Here is a sample of data I will be using for explanation,
name: metalprices
time price($) people metal city
---- -------- ------ ----- ----
1493626629063286219 2 4 Iron NY
1493626629063286219 4 2 Copper NY
1493626629063286223 5 7 Iron LA
1493626629063286223 4 3 Copper LA
1493626629063286234 6 4 Iron NY
1493626629063286234 7 1 Copper NY
1493626629063286244 3 8 Iron LA
1493626629063286244 5 9 Copper LA
Here, time is the timestamp at which these observations were stored. price is a field giving us the varying price at different timestamps. metal is a tag giving us the name of the metal. I am going to describe fields and tags.
Fields are made up of field keys and field values. Field keys are the names corresponding to which the field data is stored. Here, field key is price and field values are 2, 4, 5, 4, 6, 7, 3, 5. A Field key is always a string whereas a field value can be anything like string, integer, boolean or float. Field Sets are a combination of all the field keys and field values. Here are all the field sets possible from this data sample,
price = 2, people = 4
price = 4, people = 2
price = 5, people = 7
price = 4, people = 3
price = 6, people = 4
price = 7, people = 1
price = 3, people = 8
price = 5, people = 9
Now, if you have to query for data where price is 3 and people is 8, it will return the data where field set matches. So, this takes a lot of time as it will check every field set. On the large scale, it proves to be a very costly method of querying. Fields contain the data which is not commonly queried. Fields are not indexed, so the queries made on field data are slow. Fields are necessary for storing data in influxdb. If ther is no field, there cannot be any data in influxdb.
Tags are made up of tag keys and tag values. Tag keys and tag values both store data of type string only. Unlike fields, tags are indexed. Tag key is the name to which they are indexed and tag values are the indexed values. This means that queries performed on tags are much faster than fields and make tags ideal for storing data which is commonly queried. Tags are not necessary for storing data in influxdb, which means you can store data without having any tags, unlike fields which are necessary. Tag sets are the combination of the tag values. Here, tag set is
metal = Iron city = NY
metal = Iron city = LA
metal = Copper city = NY
metal = Copper city = LA
Tag sets have a serious impact on the database which I will describe later. Another thing to notice is that as tag values are always stored as string, only equality conditional works on them. One cannot perform less than OR greater than queries on tag values.
All the tags and fields and time are contained in a Measurement. Measurement is like a table in RDBMS. Measurement name is the description of the data and they are stored as String. In the sample data, the measurement name is metalprices.
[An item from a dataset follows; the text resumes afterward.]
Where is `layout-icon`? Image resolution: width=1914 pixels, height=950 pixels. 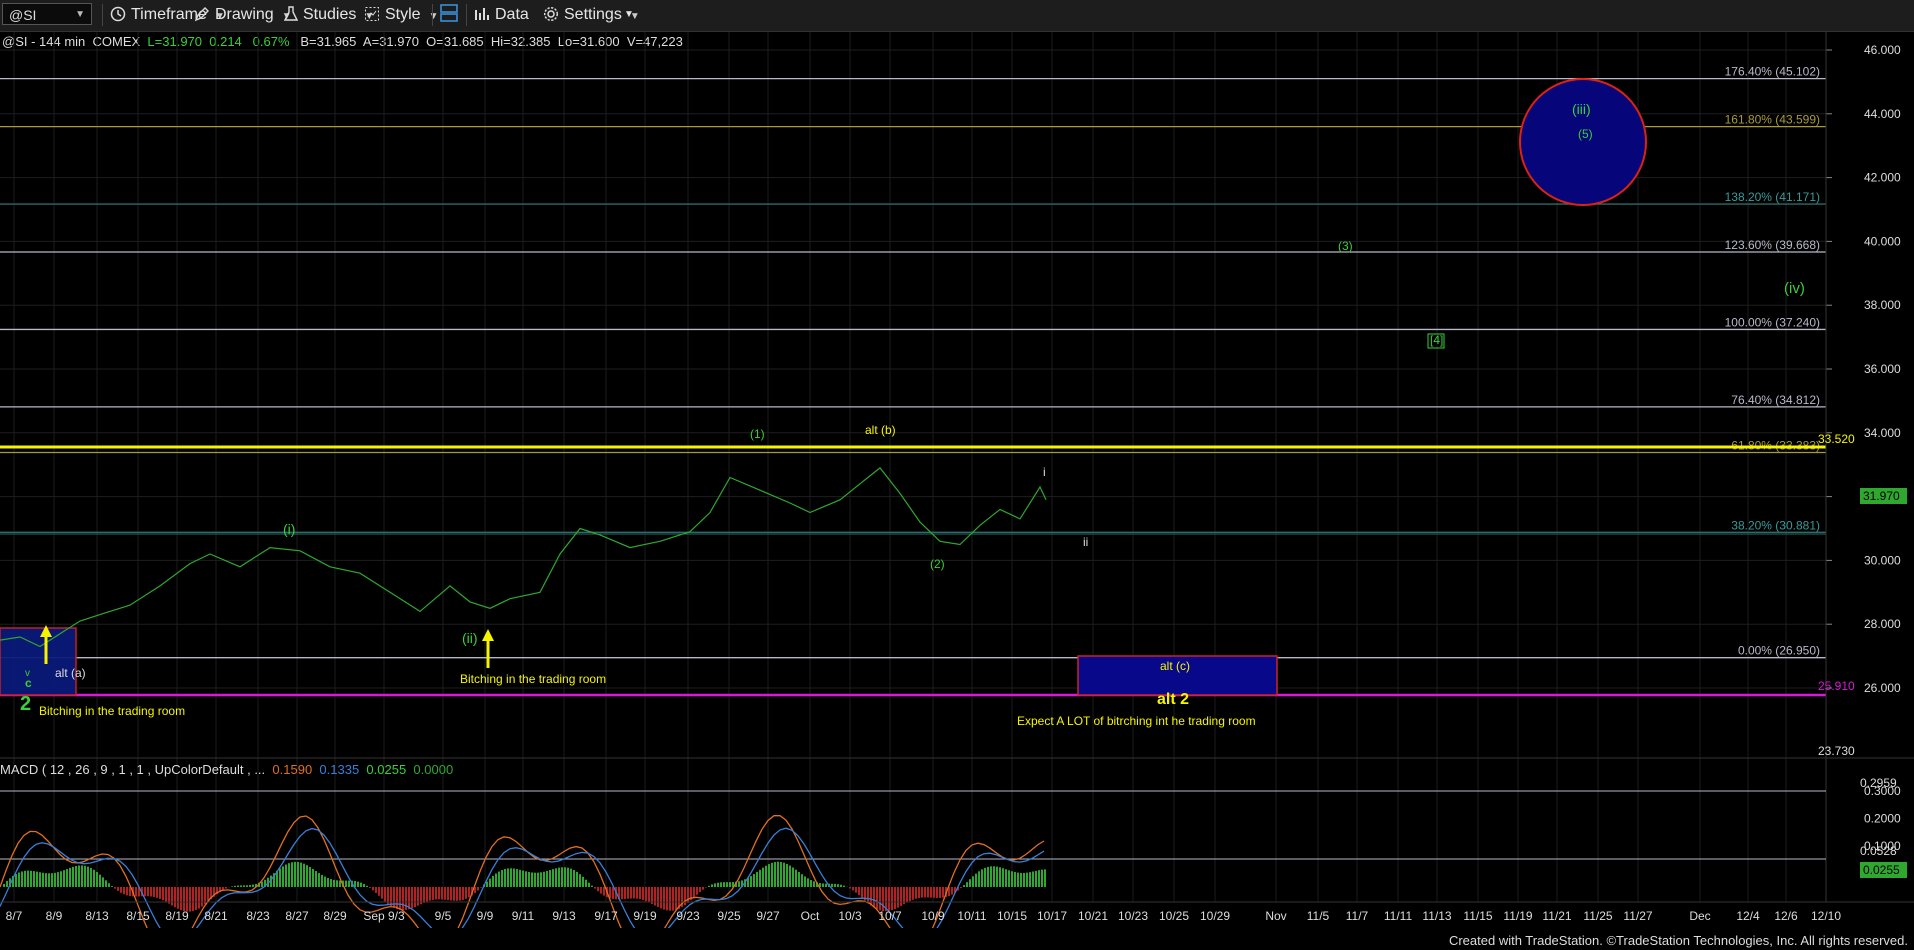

A Retention Policy is the part of InfluxDB’s data structure that describes for how long InfluxDB keeps data. For example, if you need to examine data on daily basis only, you don’t need to keep it forever once you have examined it. You can keep it for a month or 2(or whatever suits you) and then discard the data. Retention policies are created on a database. A single measurement can belong to different retention policies. We can create retention policies on a database and write to the same measurement using different retention policies. If no retention policy is created, then data is stored under default retention policy(namely autogen) which stores data for infinite time.
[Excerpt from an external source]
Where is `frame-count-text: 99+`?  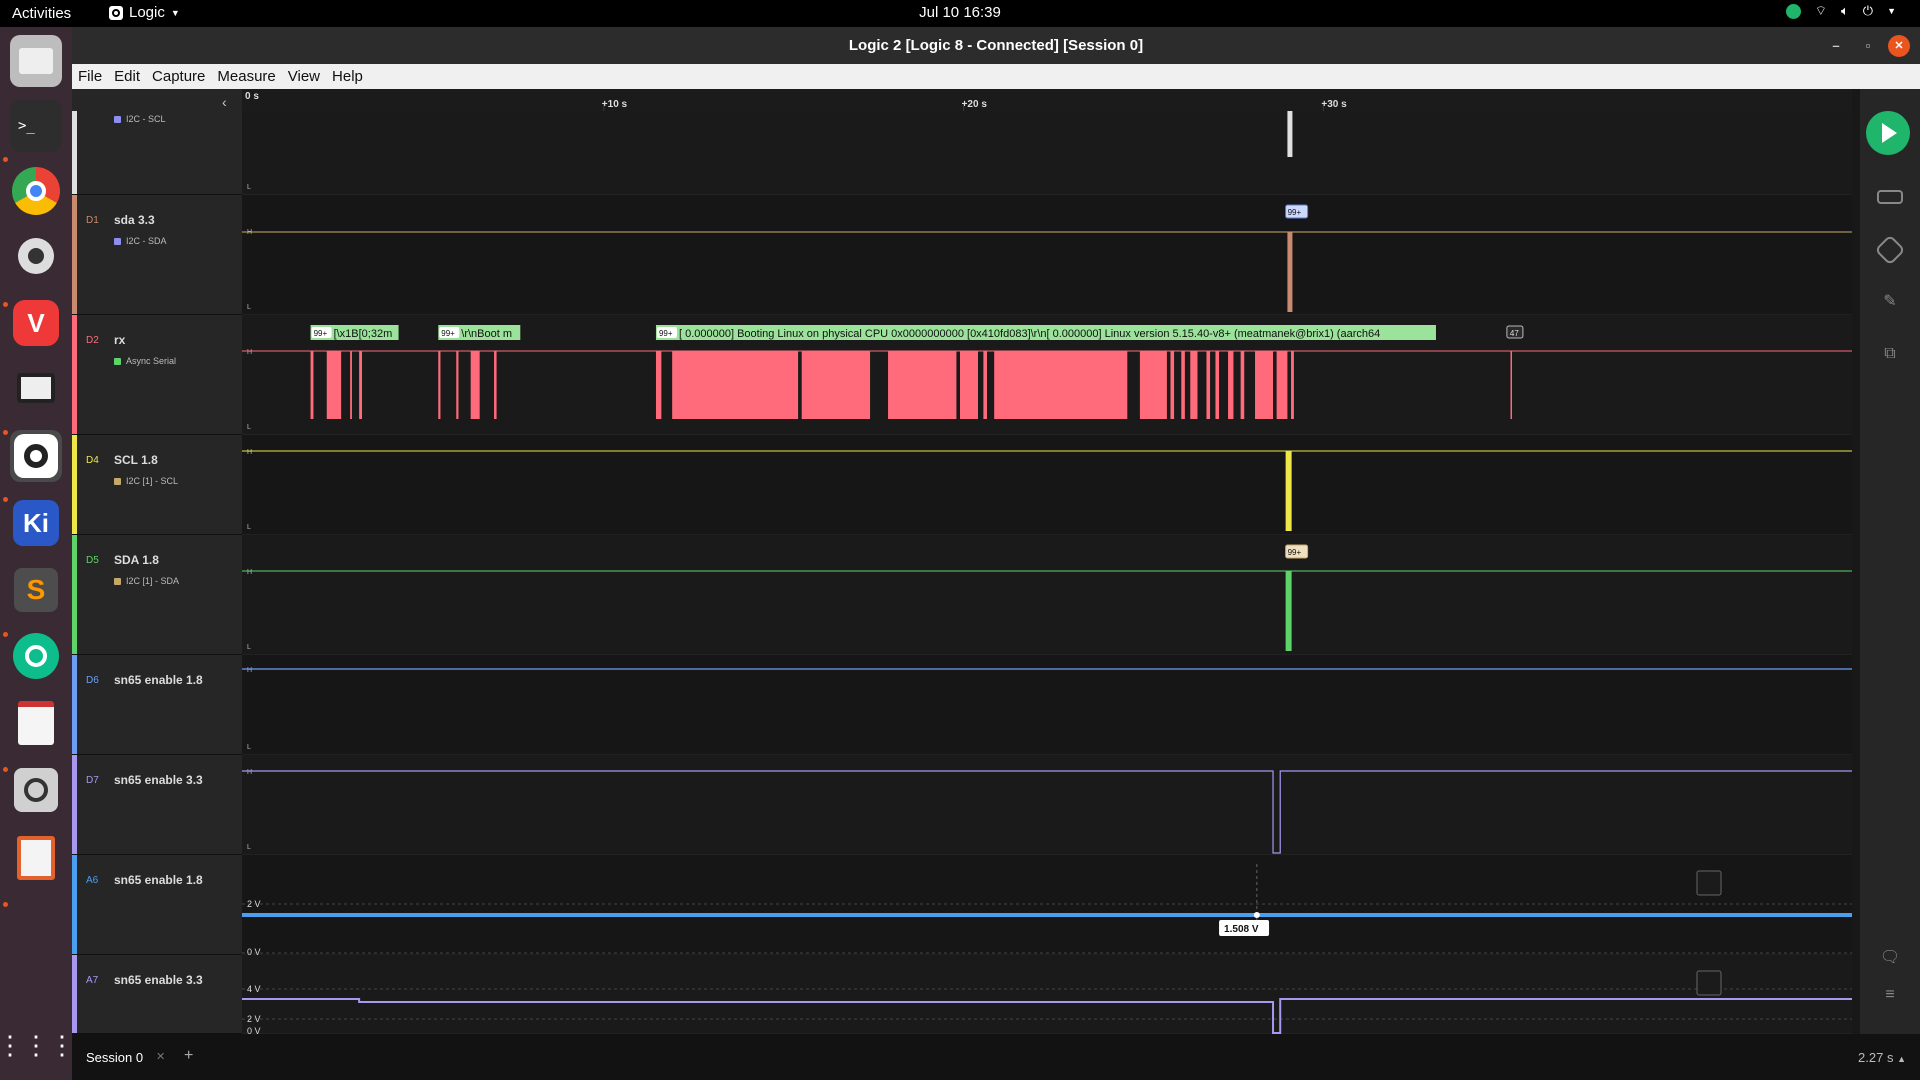 frame-count-text: 99+ is located at coordinates (666, 334).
A Series is a collection of retention policies, measurement and tag set. The sample data contains 4 series. Here it is,
retention policy measurement tag set
autogen metalprices metal = Iron city = NY
autogen metalprices metal = Iron city = LA
autogen metalprices metal = Copper city = NY
autogen metalprices metal = Copper city = LA
A point is series + field set(at the same timestamp) + timestamp. For example,
time price people metal city
---- ----- ------ ----- ----
1493626629063286219 2 4 Iron NY
Influxdb is not a strucutural database. If you will add a new field OR a new tag, it will simply add new field to the measurement. It will leave the new field/tag empty in the previously stored data. Here is an example,
name: metalprices
time price($) people metal city country
---- ----- ------ ----- ---- -------
1493626629063286219 2 4 Iron NY
1493626629063286879 3 7 Iron LA USA
When writing data to Influxdb, the point(series + field set + timestamp) should be unique. If this is not unique, it will simply replace the data by deleting the matching point in the database.
Everything is contained in a Database. A Database in influxdb has the same meaning as a database in RDBMS has.
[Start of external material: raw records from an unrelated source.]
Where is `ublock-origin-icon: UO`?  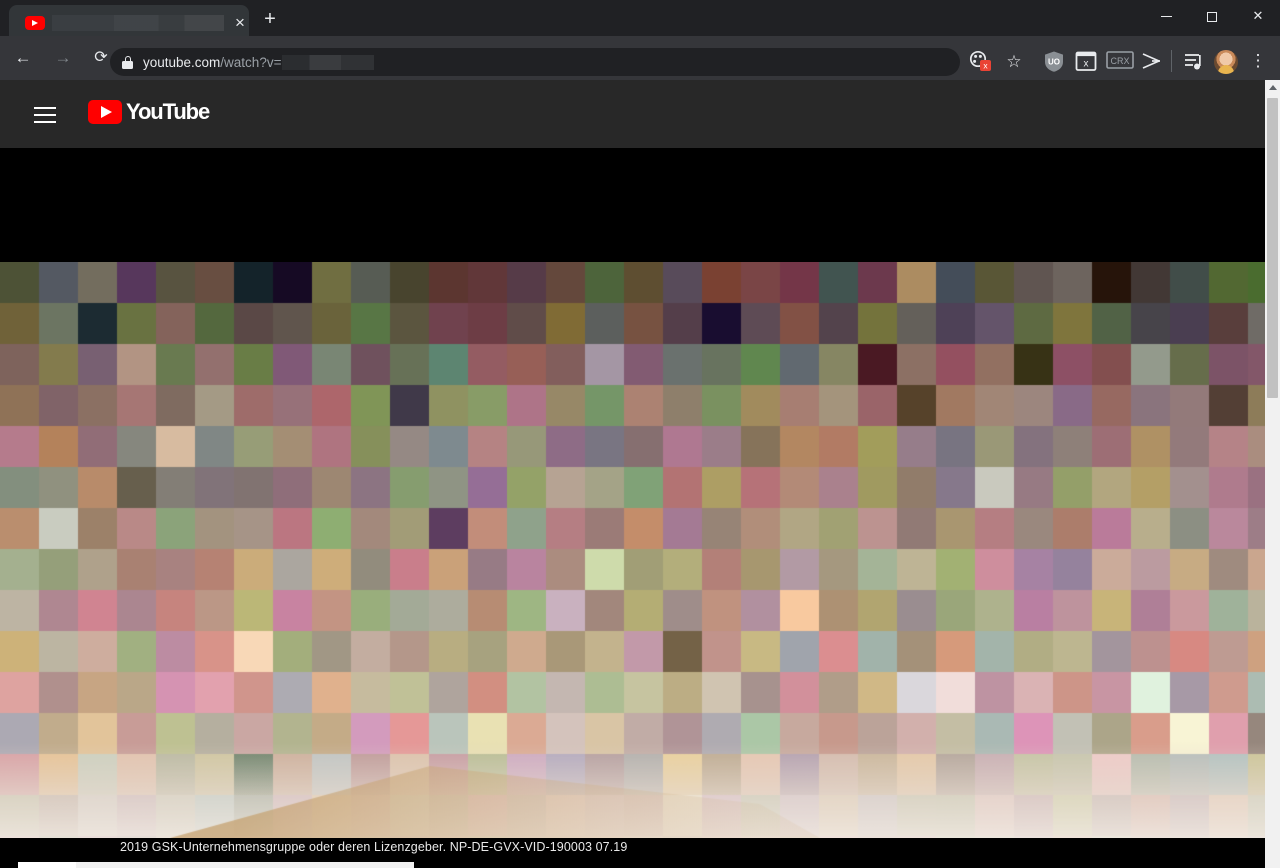
ublock-origin-icon: UO is located at coordinates (1054, 62).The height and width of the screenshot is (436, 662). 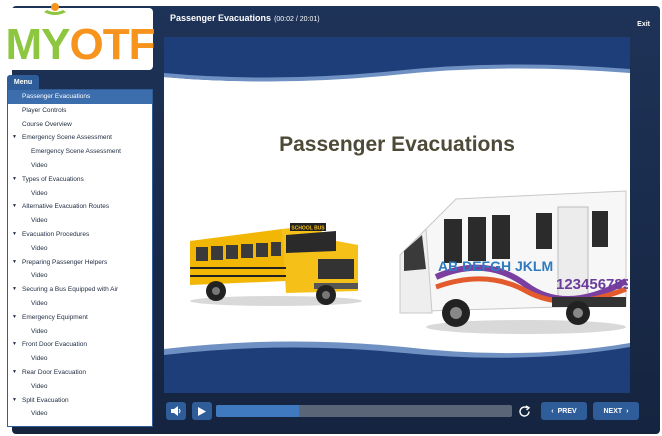 What do you see at coordinates (297, 20) in the screenshot?
I see `playback-time: (00:02 / 20:01)` at bounding box center [297, 20].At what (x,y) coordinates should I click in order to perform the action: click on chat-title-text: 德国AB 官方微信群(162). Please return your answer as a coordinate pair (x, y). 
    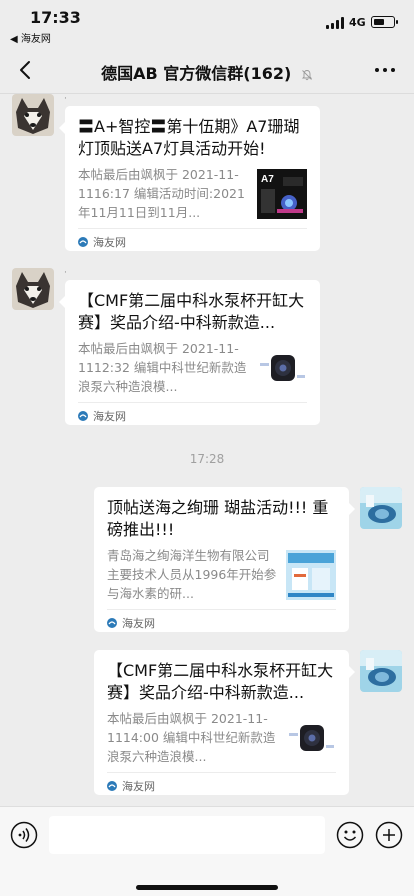
    Looking at the image, I should click on (196, 74).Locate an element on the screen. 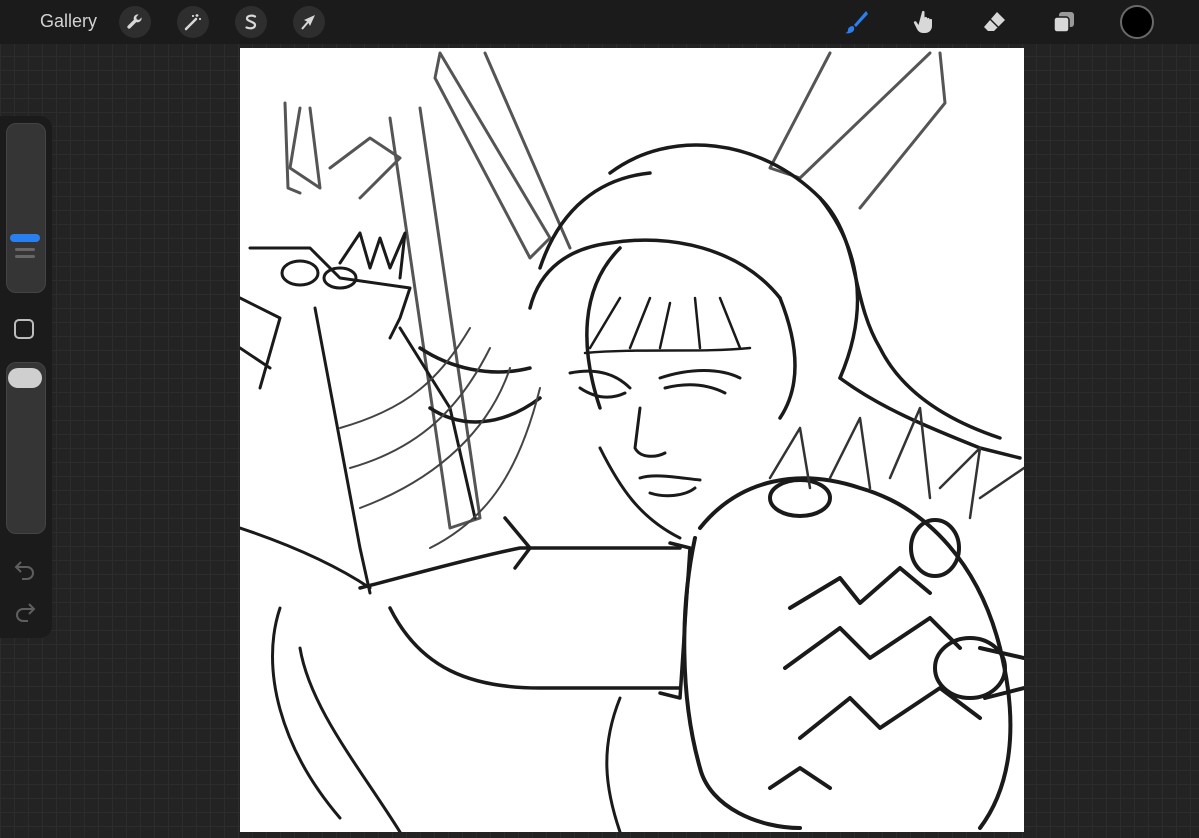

One last thing I want to explain apart from the basic structure is Series Cardinality.
Series Cardinality is the number of combinations of all the tag values. In the sample data, the number of combinations is 4. Series Cardinality greatly affects the performance of Influxdb. Tags are indexed, so these are loaded and maintained in the main memory. This puts a limit on Influxdb. You cannot store an ever growing number of tags because this will increase the size of the index ultimately consuming more and more main memory. So, tag values are data which are not much dynamic. The dynamic data is to be stored in fields. For this reason, you should design your database schema very carefully as to which data to store as a field and which to store as a tag. A series cardinality of upto tens of thousands is considered okay for a normal system. If your series cardinaltiy is in millions, then you need to expand your main memory.
I hope this post would be helpful for everyone to get an understanding of the structure of Influxdb.